The incident occurred in 1955. Emmett, who was from Chicago, was visiting relatives in rural Mississippi when he allegedly made lewd remarks and sexual advances to a 21-year-old white woman, working in a grocery store. Her name at that time was Carolyn Bryant. Remarried, it’s now Carolyn Donham.
The woman’s then husband, Roy Bryant, and his half brother, J.W. Milam, were arrested for the murder and put on trial. Both were acquitted by the all-white, all-male jury.
Maybe the ‘not guilty’ verdicts were reasonable, based on the evidence presented in the trial. Maybe, as many feel, it was a travesty of justice.
The problem was that, even if the evidence pointed to their guilt “beyond a reasonable doubt,” white juries in the South had a history of exonerating white men accused of killing or otherwise committing a crime against a black person. The men’s acquittal—in the eyes of many blacks and sympathetic whites--seemed to fit this pattern.
In the trial, Donham (according to the article) testified that Emmett “had grabbed her, and, in profane terms, bragged about his history with white women.”
A historian, Timothy B. Tyson, who has written a book “The Blood of Emmett Till” that is now on sale, told the Associated Press that “Carolyn Donham broke her long public silence in an interview with him in 2008” and admitted to him that she had given false testimony about Emmett making “physical and verbal threats.”
In another interview, Tyson claimed that “She said with respect to the physical assault on her, or anything menacing or sexual, that that part isn’t true.”
The historical account I read indicated that the young teenager had also been accused (by Donham) of whistling at her. Other young blacks with him, including his cousin, were not sure the whistle was aimed at her or that he had done so for some other reason. His mother, later on, in questioning the claims that he’d made the threats, noted that he stuttered and had difficulty talking.
A whistle or even lewd remarks are, of course, not a capital offense. But given the social norms of Jim Crow South at that time, and in the decades before the mid-1950s, even a seemingly minor offense, a black person not showing proper deference or behaving in what was seen by whites in a surly manner, could have dire consequences—even for a 14-year-old youngster. For a number of them, the consequence was becoming “strange fruit” hanging from a tree.
According to the historian, Donham also told him, “Nothing that boy did could ever justify what happened to him.”
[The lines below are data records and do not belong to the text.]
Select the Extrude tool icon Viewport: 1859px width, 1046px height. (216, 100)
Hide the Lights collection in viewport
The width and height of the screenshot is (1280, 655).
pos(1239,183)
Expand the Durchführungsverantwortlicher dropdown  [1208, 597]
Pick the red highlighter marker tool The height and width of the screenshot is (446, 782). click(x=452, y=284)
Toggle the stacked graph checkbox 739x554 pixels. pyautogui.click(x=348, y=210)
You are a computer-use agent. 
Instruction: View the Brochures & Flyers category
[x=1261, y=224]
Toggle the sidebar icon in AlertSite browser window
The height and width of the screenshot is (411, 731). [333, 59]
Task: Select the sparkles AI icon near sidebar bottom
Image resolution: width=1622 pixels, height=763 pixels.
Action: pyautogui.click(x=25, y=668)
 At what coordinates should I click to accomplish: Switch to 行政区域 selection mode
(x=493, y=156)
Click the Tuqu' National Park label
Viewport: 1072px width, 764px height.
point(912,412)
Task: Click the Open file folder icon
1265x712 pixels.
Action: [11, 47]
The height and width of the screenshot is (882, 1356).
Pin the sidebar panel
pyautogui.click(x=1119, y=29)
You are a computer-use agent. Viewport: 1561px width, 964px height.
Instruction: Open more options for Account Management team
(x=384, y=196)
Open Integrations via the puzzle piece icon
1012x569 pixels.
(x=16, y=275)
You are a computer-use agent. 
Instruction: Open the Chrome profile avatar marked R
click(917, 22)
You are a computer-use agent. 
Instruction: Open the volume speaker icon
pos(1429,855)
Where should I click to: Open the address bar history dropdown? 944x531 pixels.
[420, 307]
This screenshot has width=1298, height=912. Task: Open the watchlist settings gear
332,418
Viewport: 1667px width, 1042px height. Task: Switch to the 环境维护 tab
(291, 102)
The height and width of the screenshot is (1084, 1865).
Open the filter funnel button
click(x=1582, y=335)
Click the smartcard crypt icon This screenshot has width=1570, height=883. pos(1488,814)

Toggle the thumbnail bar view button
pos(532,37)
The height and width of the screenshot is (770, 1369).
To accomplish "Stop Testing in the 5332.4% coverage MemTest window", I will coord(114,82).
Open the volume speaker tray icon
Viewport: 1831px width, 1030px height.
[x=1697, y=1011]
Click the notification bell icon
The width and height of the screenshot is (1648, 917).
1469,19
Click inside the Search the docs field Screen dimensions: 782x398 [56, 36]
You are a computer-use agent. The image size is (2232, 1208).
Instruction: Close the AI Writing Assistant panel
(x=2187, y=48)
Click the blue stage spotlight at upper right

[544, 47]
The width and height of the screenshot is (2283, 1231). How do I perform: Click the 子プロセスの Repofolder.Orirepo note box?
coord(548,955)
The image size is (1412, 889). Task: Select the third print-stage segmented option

The newspaper story recalled that the two men charged with the murder, in an interview with Look magazine not long afterwards, admitted that they’d killed the young black man.
Emmett Till’s murder became a famous, landmark event, in large part, because his mother, Mamie Till Mobley, chose to have an open casket “so all the world can see what they did to my boy.”
The photos of his disfigured and battered face, published in the black-owned press in Chicago and other major northern cities, caused outrage. Thousands of people filed past his casket. The trial drew lots of press coverage.
The racially-motivated murder, the details of the incident, the trial and its outcome became a rallying cry that would galvanize the civil rights movement.
Over 60 years later, Emmett Till, and what happened to him, is still remembered. The interest that’s resulted from this latest development in his case attests to the power of that memory. His life, cut short by a violent act, mattered then. It still matters.
Steve Horton is a mid-Michigan journalist and editor-publisher of the Fowlerville New & Views—a weekly newspaper.